Unique Molecular Identifiers are specific nucleotide sequences used in the sequencing process:
- to detect and quantify unique mRNA transcripts
- and/or to detect low-frequency variants, typically found in somatic samples.
For further information, you may refer to Illumina.
VarSome Clinical supports the data processing pipeline for assays using UMIs. There are two approaches to follow when it comes to the processing of sequencing data with UMIs.
Specific FASTQ file with UMIs
Simply upload three FASTQ input files and VarSome Clinical's pipeline will recognize the data automatically.
- files R1 and R3 with reads
- file R2 as the UMI file
UMIs derived from the R2 file
Upload two FASTQ files (R1 and R2) and VarSome Clinical will consider automatically the first N nucleotides of the R2 file to be the UMI sequences.
Pipeline setup
In both cases, the assay first needs to be correctly set up.

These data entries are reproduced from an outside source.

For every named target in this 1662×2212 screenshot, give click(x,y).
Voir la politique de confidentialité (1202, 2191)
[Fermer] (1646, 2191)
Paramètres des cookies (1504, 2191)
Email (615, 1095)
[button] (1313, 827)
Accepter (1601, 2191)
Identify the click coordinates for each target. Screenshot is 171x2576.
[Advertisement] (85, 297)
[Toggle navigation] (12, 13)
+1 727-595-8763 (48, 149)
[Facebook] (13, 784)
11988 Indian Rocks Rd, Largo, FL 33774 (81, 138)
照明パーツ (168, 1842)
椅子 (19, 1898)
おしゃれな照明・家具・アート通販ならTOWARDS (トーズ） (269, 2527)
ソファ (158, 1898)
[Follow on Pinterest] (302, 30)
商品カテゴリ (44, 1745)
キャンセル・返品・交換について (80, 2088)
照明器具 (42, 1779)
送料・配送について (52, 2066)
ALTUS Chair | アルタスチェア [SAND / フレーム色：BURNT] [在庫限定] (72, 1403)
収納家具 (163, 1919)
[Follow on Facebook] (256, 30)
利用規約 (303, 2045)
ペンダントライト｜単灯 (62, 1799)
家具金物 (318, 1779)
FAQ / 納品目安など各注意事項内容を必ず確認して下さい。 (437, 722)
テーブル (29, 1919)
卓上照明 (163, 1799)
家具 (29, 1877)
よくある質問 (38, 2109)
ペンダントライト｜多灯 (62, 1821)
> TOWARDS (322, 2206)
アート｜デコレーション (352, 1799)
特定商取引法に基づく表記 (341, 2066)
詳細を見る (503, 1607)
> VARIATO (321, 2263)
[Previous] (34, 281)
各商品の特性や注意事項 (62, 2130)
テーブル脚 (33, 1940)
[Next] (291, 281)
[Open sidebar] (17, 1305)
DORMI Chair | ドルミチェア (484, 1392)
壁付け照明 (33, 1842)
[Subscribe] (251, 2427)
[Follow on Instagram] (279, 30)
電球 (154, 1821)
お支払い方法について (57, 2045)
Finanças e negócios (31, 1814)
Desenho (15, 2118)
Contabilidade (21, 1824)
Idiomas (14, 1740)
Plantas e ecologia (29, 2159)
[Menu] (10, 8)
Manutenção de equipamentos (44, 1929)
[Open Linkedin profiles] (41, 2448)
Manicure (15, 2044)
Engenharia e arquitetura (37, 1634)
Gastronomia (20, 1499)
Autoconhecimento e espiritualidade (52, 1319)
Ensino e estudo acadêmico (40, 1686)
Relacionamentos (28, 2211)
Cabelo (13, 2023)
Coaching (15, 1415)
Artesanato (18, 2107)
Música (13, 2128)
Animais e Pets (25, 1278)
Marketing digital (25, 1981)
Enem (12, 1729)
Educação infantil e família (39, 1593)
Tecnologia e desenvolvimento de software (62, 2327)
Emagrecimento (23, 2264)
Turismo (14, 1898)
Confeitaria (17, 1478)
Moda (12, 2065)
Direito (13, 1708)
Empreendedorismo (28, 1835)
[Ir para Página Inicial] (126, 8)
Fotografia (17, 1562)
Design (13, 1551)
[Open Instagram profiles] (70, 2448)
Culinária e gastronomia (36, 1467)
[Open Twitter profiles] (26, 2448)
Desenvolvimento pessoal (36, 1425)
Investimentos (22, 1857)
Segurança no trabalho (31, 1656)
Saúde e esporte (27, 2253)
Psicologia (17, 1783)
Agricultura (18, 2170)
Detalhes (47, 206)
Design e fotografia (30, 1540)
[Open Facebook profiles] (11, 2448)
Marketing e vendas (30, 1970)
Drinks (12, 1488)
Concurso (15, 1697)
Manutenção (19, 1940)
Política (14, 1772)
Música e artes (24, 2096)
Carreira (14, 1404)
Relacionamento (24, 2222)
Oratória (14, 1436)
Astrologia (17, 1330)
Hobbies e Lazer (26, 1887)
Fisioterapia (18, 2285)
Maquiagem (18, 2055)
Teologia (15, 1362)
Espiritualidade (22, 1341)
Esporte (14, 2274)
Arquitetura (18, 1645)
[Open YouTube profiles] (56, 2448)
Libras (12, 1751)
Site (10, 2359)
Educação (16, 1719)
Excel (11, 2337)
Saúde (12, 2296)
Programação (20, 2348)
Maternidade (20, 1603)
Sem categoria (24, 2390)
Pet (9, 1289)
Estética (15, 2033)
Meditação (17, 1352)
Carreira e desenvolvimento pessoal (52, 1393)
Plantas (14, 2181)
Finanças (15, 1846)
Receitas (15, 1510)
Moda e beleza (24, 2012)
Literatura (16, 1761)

Apart from that, there is no need for any additional steps when uploading the data and launching the analysis.
Background
- VarSome Clinical will align the reads to get a preliminary bam file.
- Tag that bam file using the UMI data.
- Extract what should now be deduplicated reads from the bam.
- Align those reads to the genome again to get the final bam file.
- And then call variants.
VarSome Clinical implements fgbio tools for UMI processing.